(Stored data entries)
***

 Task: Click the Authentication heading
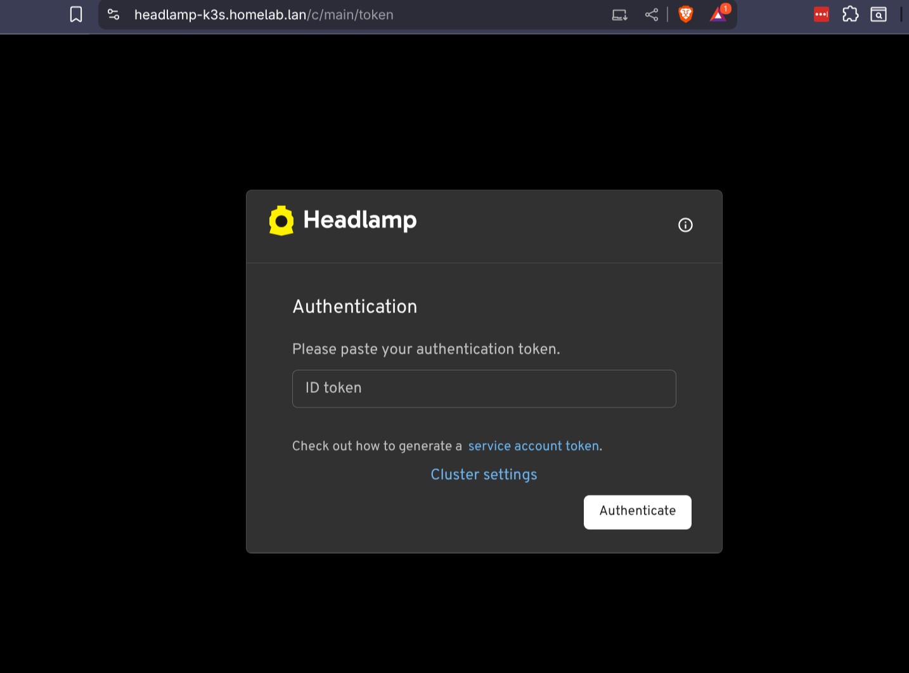click(x=354, y=306)
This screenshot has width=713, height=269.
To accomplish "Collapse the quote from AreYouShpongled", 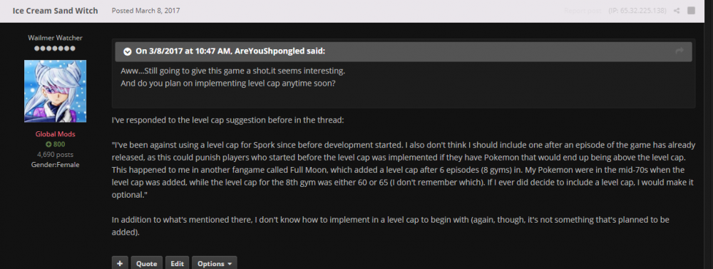I will 128,51.
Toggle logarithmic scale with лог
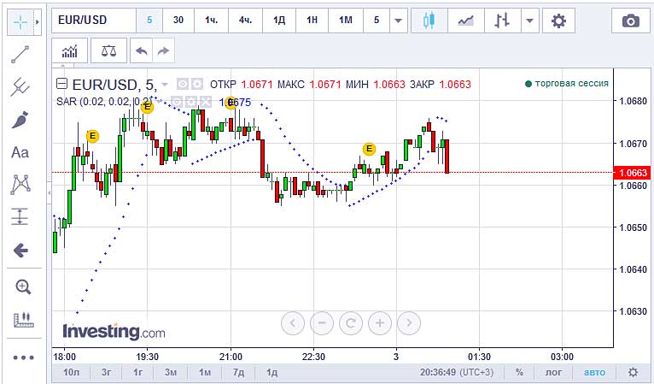The height and width of the screenshot is (384, 654). [x=554, y=372]

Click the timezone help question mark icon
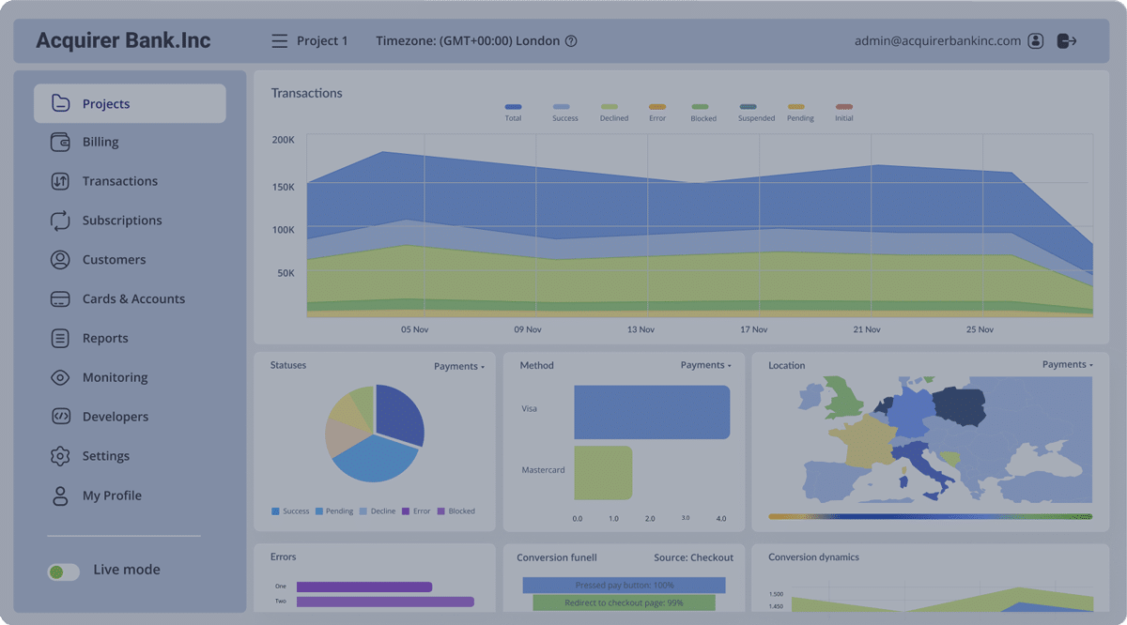[571, 41]
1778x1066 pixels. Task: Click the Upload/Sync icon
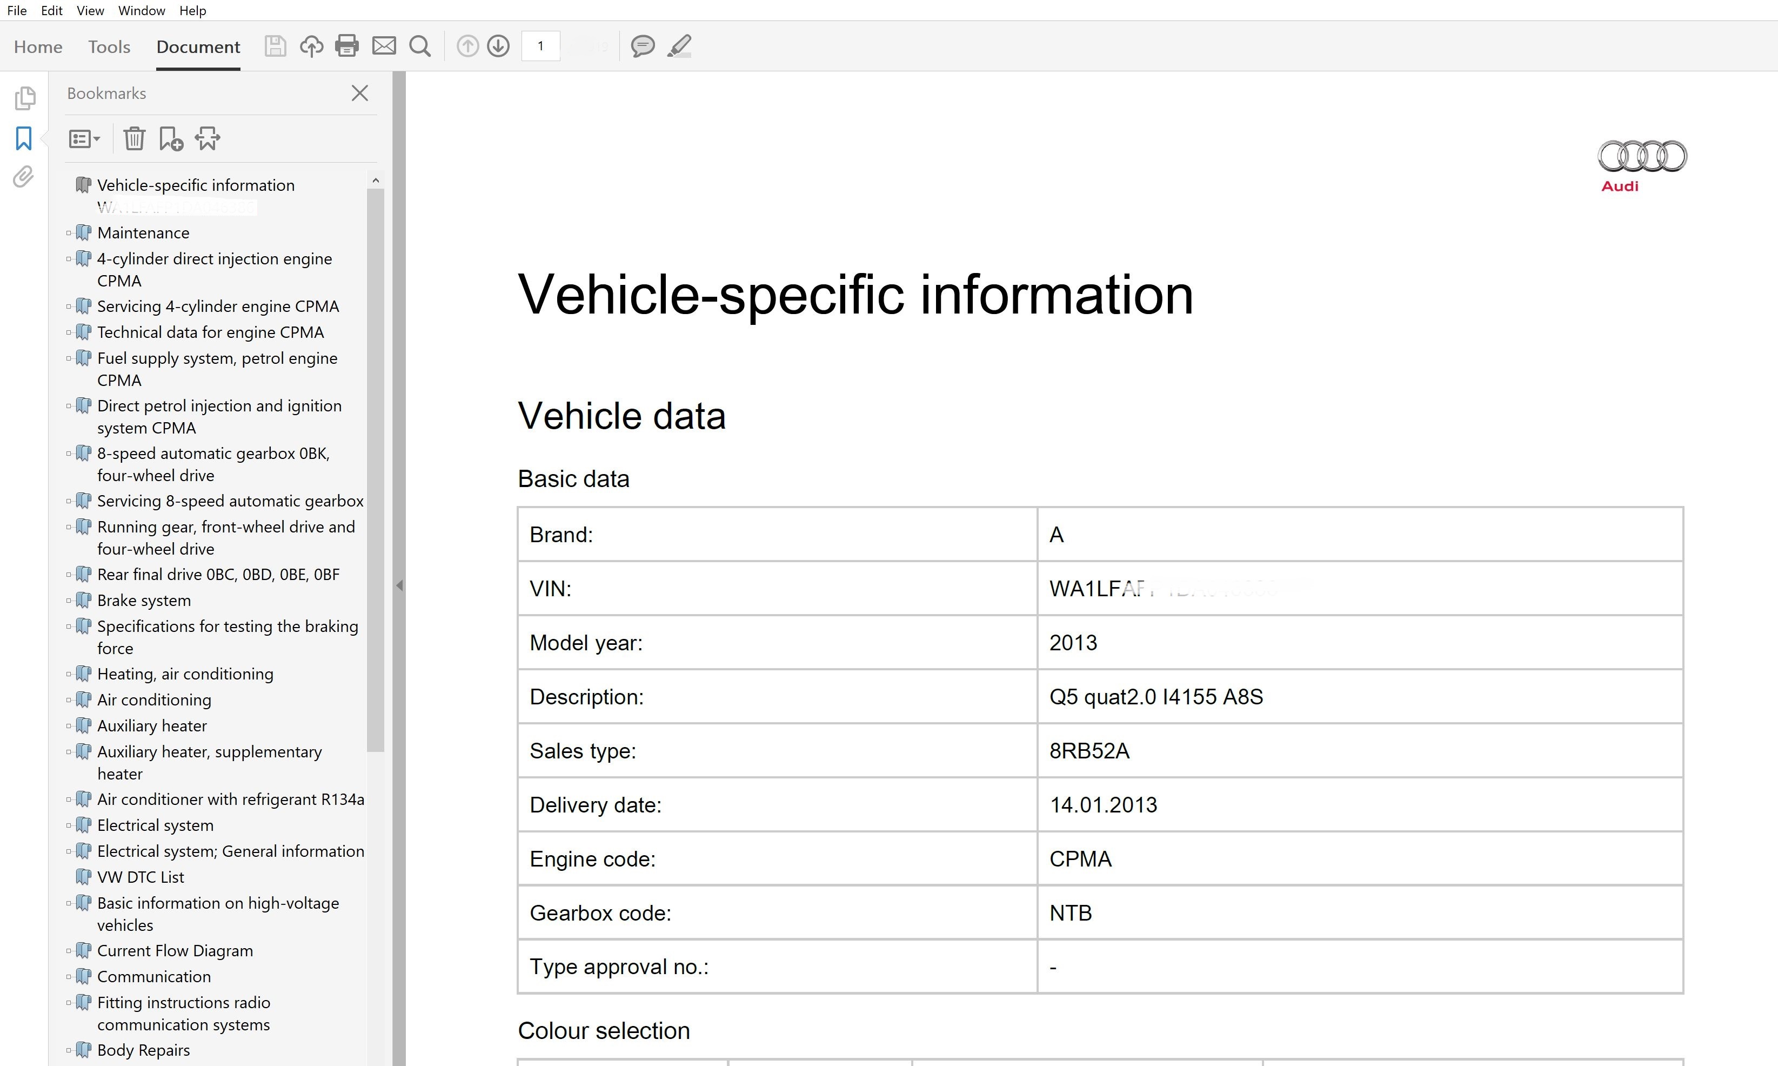[x=311, y=47]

***

PROBLEM STATEMENT
What the answer needs is every line from the one containing "Toggle logarithmic scale with лог" through the final line of the data above, copied exactly, without pictures.

FINISHED EXERCISE
Toggle logarithmic scale with лог
The height and width of the screenshot is (384, 654). [x=554, y=372]

Click the timezone help question mark icon
[571, 41]
1778x1066 pixels. Task: Click the Upload/Sync icon
[x=311, y=47]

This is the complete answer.